Escribo porque leí a Dostoievski antes de saber que Dostoievski existía. Porque las dudas de Raskólnikov se parecen demasiado a mis dudas. Porque el ateísmo de Vania Karamazov evoca mi ateísmo. Porque la inmadurez de Mishkin reproduce, ¡quién lo diría!, mi propia inmadurez.
Escribo, porque ya no me gusta Dostoievski. Y es tarde, y la vida, breve.
Escribo porque alguien que no conozco está derribando una educación que sí conocía. Escribo porque detesto al tipo que soy, ¡ay!, cuando no escribo. Porque me siento vulnerable fuera del líquido amniótico de la literatura. Porque personas que aprecio están tristes y no puedo, no sé, menguarles la tristeza. Porque daría media vida por preferir a Chimo Bayo que a Johann Sebastian Bach, por gozar con Kiko Rivera y no con los conciertos renacentistas de Jordi Savall… Escribo, porque memoricé poemas de Roberto Juarroz, Charles Baudelaire y Luis Cernuda. Porque una tarde conocí a Poe y me inoculó el miedo.

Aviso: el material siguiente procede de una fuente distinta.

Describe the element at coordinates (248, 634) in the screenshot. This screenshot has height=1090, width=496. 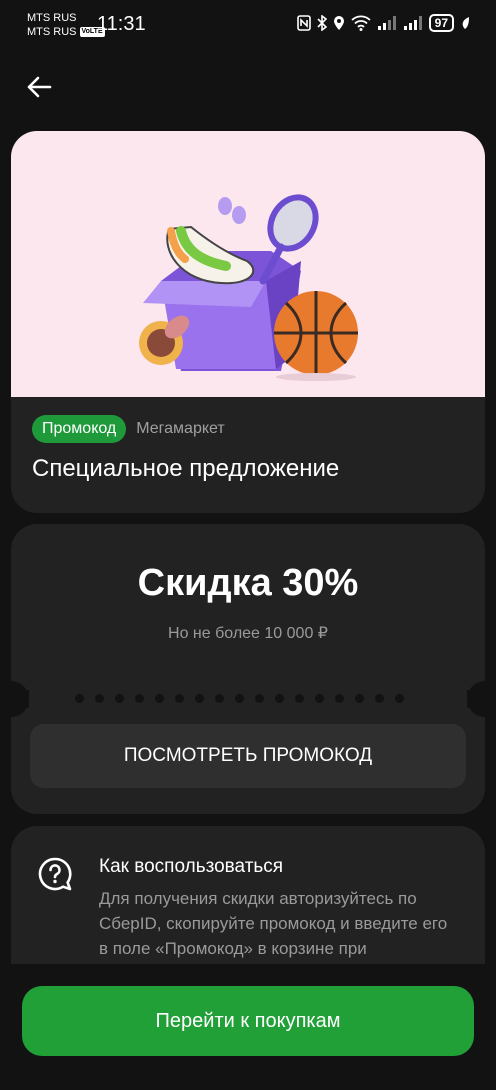
I see `discount-limit: Но не более 10 000 ₽` at that location.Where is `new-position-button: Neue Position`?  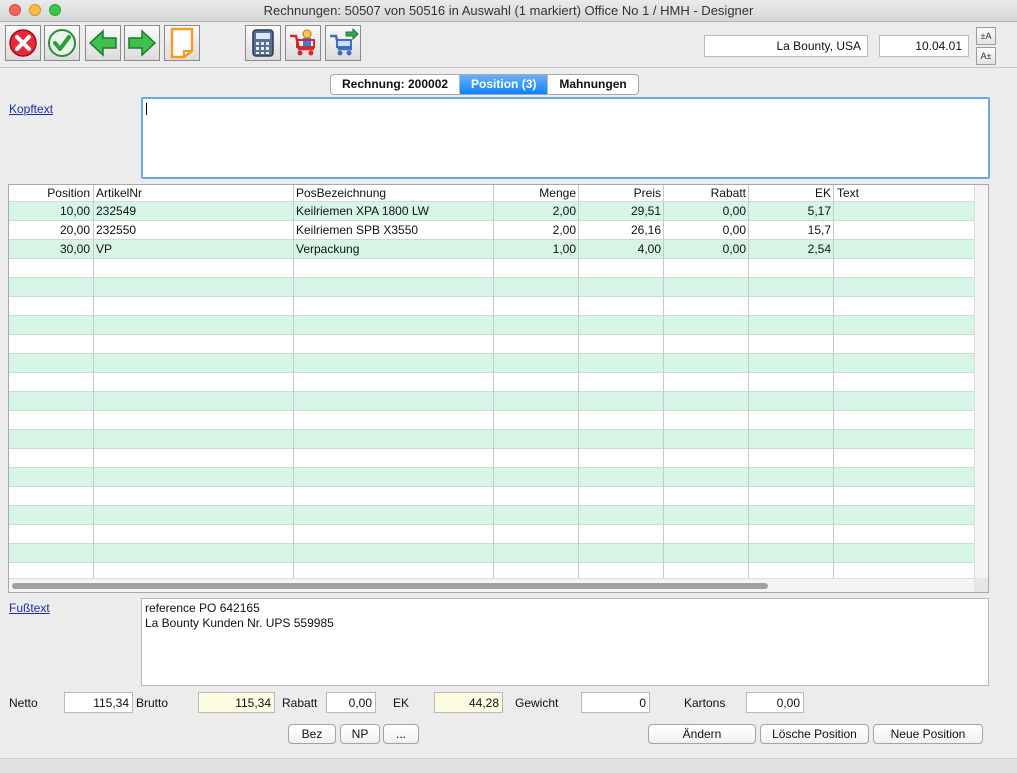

Escribo, porque pisé el Aleph de Borges, el río Congo de Conrad, el saxo de Clarence Clemons. Porque echo de menos al niño que fui cuando era el que mañana seré. Porque una vez, en un hospital, siendo un macaco infame, prometí hacerme mayor y escribir y enseñar y conocer a Mónica. Mónica, la otra orilla de este texto banal escrito contra el tiempo. Escribo porque quiero pintar con colores alegres las paredes mohosas de la soledad y ensanchar la oblicua mirada de mi biblioteca.
Escribo, porque diez metros cuadrados de vértigo puro son muchos metros para abuhardillar.